→ **WORK INSTRUCTIONS**
Transcribe exactly the line in which "Remove Azerbaijan from" occurs, plus every line that comes after it up to the end of the entries.

[Saved entries]

※

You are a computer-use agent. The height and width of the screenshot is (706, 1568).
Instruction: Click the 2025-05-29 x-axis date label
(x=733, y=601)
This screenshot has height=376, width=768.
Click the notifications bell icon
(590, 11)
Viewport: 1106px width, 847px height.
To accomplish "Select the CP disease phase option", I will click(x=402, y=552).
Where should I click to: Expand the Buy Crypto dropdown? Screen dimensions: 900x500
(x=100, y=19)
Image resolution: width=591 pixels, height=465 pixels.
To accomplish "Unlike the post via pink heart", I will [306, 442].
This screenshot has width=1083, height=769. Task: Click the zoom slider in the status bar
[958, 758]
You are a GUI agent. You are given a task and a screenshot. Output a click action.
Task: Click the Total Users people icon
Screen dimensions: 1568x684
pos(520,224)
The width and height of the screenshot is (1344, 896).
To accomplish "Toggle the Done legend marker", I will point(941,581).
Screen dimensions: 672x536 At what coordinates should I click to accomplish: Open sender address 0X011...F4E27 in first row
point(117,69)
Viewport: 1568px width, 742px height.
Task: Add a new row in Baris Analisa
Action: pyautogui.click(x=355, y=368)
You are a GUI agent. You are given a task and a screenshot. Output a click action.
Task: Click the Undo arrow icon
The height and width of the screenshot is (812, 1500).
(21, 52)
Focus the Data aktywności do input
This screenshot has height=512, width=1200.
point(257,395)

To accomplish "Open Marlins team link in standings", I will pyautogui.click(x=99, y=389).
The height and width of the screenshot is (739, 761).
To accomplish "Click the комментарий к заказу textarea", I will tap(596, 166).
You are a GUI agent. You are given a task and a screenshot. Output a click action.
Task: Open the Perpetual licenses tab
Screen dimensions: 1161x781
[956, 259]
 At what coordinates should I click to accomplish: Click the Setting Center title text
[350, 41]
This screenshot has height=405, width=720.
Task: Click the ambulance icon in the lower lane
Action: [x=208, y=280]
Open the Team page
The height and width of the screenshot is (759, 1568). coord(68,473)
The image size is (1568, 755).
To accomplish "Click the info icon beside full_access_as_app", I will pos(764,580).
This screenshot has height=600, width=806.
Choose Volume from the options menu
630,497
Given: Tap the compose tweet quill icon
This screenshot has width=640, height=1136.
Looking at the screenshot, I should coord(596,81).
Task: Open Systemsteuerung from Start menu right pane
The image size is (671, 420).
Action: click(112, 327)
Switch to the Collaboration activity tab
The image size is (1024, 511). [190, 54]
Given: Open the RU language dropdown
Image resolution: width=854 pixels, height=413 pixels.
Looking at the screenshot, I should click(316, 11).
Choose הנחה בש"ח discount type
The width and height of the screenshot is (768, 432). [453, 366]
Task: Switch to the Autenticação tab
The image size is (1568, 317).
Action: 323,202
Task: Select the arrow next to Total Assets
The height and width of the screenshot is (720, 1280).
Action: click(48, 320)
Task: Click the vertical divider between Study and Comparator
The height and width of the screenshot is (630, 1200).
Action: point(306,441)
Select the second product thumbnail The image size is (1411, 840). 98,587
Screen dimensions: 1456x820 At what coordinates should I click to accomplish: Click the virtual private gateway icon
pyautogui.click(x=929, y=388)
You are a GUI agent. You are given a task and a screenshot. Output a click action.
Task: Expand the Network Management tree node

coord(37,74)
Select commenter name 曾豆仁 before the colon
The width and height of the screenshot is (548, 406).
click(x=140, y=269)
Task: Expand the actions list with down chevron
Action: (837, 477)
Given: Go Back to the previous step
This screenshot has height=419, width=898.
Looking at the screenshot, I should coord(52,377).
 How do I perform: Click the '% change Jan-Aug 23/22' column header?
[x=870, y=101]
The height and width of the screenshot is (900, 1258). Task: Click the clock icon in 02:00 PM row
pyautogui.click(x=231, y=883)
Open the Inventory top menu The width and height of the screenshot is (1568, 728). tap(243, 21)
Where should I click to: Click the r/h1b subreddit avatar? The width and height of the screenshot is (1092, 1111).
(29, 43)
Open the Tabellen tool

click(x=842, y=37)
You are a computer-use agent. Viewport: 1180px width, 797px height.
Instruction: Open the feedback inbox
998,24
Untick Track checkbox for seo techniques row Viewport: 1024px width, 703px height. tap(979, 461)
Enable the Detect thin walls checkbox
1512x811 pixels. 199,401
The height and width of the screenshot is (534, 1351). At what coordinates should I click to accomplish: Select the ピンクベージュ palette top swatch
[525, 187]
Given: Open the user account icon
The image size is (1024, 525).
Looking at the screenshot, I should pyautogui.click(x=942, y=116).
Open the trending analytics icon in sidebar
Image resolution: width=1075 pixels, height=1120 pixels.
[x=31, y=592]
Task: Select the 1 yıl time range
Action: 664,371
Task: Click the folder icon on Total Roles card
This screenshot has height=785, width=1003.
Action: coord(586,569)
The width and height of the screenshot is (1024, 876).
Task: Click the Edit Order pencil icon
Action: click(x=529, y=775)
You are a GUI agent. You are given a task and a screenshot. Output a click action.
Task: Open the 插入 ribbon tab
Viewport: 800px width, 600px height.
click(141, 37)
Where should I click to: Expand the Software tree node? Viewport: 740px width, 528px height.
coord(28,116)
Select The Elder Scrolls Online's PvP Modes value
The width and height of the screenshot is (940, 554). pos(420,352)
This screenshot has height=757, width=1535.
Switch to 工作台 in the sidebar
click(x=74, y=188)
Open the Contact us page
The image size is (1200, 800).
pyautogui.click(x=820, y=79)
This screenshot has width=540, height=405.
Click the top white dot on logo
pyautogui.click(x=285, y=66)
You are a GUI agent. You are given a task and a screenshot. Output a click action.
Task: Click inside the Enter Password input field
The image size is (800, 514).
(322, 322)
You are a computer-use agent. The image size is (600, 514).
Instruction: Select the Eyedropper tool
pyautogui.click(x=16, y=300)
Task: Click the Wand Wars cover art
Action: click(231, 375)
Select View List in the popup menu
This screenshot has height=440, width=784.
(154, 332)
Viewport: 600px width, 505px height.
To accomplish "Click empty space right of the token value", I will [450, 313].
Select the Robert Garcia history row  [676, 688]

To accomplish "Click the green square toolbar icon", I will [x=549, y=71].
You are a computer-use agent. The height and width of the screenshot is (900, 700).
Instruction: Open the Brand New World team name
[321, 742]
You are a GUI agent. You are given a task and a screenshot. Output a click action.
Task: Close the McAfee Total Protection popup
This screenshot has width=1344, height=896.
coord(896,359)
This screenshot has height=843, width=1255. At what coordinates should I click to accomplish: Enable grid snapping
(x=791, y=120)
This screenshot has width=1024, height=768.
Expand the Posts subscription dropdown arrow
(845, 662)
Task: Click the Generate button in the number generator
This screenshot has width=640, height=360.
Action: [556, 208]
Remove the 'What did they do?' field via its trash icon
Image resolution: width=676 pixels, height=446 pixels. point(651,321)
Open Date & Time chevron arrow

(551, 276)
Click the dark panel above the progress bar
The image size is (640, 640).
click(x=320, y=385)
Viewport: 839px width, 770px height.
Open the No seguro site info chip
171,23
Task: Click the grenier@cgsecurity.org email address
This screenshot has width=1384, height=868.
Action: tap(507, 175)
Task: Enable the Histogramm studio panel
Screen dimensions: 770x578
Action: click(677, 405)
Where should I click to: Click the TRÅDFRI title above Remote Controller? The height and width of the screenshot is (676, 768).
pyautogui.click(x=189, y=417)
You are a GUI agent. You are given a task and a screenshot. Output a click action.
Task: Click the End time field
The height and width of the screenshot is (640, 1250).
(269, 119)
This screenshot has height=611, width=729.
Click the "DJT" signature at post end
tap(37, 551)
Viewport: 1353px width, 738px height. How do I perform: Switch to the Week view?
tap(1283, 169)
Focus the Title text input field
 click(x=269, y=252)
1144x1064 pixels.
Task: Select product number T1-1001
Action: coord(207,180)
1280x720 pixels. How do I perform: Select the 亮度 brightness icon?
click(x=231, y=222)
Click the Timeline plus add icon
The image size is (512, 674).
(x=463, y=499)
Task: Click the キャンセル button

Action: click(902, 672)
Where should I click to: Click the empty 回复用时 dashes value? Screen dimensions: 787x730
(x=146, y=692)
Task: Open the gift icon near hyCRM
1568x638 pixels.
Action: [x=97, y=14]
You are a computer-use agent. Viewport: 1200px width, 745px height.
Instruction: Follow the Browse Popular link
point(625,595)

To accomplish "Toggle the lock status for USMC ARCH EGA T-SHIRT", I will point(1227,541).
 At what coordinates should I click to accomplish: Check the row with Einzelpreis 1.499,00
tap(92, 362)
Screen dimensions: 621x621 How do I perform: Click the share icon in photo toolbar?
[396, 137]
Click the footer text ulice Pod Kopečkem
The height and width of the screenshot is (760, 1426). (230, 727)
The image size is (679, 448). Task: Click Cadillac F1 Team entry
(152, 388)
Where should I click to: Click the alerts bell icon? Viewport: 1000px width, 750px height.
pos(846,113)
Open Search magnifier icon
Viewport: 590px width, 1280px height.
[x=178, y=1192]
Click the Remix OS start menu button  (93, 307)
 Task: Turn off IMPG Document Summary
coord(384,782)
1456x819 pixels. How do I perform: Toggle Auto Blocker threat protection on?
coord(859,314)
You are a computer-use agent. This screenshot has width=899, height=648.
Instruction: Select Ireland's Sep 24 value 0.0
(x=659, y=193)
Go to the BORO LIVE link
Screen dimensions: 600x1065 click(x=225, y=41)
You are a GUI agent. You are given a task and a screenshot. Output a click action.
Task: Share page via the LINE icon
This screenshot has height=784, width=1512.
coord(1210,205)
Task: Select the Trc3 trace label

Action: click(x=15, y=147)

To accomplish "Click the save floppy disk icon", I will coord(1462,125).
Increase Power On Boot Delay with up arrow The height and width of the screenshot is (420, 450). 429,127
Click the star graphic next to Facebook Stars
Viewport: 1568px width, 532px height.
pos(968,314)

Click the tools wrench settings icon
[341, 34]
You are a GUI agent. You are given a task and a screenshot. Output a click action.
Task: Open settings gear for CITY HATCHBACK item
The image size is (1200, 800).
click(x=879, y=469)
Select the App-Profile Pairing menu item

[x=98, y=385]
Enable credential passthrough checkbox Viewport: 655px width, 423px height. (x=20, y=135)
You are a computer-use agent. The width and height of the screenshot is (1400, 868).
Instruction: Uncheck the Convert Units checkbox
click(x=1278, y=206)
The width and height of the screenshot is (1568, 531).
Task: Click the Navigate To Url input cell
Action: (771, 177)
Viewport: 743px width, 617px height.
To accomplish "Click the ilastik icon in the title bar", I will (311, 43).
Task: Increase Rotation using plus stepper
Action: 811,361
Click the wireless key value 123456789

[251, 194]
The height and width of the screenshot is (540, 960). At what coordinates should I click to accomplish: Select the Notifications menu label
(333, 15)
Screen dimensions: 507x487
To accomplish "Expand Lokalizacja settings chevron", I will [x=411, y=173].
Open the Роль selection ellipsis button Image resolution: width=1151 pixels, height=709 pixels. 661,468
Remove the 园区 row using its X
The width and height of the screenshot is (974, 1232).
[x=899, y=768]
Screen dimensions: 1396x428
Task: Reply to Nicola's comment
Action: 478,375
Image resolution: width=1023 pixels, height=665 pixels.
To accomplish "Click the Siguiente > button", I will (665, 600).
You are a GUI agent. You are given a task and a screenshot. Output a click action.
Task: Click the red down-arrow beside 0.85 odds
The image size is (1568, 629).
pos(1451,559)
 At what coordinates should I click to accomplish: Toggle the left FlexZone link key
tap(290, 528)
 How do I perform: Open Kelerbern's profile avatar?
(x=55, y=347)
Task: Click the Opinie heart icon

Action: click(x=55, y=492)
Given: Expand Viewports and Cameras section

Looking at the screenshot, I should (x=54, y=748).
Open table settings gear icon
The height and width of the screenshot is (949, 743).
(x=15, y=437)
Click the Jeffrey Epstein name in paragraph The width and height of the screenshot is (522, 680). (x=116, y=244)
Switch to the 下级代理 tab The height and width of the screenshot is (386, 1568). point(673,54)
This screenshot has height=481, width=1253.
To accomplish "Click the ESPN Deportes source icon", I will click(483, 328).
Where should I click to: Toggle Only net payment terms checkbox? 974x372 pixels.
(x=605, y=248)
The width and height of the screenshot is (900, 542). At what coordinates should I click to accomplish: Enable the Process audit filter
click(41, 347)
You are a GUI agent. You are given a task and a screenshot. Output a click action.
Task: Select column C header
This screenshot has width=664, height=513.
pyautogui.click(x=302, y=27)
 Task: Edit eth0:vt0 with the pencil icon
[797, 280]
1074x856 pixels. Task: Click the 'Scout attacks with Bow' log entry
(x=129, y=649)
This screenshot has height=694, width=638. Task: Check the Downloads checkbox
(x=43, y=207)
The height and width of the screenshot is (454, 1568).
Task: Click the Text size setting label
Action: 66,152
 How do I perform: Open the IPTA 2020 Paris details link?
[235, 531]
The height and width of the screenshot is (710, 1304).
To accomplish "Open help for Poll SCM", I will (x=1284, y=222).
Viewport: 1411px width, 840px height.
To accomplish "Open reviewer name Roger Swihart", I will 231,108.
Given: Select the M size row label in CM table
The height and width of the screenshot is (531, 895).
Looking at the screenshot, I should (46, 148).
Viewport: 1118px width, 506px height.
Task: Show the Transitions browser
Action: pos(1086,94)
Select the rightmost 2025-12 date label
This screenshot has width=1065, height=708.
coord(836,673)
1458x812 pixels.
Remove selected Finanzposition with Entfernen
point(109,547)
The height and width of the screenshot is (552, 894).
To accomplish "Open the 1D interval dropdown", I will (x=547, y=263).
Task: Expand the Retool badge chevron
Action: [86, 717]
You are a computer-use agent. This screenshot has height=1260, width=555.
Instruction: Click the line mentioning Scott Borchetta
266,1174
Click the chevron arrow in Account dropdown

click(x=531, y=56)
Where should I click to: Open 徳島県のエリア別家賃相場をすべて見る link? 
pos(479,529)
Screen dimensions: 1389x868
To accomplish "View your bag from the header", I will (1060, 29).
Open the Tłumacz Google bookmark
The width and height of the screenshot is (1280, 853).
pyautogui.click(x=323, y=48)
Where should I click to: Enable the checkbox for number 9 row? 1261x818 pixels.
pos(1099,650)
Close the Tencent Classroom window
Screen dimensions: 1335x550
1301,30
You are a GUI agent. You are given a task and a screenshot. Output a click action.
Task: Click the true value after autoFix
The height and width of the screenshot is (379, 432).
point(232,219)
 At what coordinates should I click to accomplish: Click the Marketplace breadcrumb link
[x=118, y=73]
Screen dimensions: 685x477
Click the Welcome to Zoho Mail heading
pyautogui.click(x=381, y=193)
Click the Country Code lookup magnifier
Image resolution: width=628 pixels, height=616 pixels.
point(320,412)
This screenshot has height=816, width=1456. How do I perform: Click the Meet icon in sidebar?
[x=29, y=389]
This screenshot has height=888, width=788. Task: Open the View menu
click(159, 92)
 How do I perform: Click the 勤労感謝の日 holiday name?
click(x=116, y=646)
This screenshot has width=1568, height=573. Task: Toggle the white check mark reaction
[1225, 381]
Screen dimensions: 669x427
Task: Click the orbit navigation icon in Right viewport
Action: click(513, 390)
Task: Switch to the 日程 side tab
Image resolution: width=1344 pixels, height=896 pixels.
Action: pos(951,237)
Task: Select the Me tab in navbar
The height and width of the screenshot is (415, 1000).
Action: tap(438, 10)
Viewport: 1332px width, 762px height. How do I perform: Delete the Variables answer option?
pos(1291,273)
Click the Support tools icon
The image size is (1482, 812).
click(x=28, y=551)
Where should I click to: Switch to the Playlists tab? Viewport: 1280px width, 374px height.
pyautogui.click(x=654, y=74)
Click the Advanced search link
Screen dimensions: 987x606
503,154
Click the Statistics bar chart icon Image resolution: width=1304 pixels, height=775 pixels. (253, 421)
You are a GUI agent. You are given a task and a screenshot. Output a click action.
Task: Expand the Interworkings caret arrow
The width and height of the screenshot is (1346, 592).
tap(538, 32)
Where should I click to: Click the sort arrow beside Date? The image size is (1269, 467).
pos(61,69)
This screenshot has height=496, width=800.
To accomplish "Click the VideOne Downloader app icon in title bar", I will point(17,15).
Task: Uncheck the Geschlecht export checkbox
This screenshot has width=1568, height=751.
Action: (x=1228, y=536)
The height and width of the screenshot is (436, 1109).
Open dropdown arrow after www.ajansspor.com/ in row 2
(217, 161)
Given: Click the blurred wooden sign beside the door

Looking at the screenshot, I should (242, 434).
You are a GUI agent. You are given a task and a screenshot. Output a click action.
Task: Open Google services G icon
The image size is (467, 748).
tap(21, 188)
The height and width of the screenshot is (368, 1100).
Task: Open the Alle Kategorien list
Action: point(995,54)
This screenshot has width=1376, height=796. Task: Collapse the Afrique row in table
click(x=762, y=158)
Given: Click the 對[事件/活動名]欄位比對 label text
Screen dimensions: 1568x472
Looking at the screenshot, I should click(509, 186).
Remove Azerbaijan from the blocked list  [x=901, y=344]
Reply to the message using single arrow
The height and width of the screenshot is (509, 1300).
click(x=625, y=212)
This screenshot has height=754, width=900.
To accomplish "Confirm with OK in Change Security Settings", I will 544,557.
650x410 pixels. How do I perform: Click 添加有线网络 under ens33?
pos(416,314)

※

→ **SOLUTION TO THE EXERCISE**
Remove Azerbaijan from the blocked list  [x=901, y=344]
Reply to the message using single arrow
The height and width of the screenshot is (509, 1300).
click(x=625, y=212)
This screenshot has height=754, width=900.
To accomplish "Confirm with OK in Change Security Settings", I will 544,557.
650x410 pixels. How do I perform: Click 添加有线网络 under ens33?
pos(416,314)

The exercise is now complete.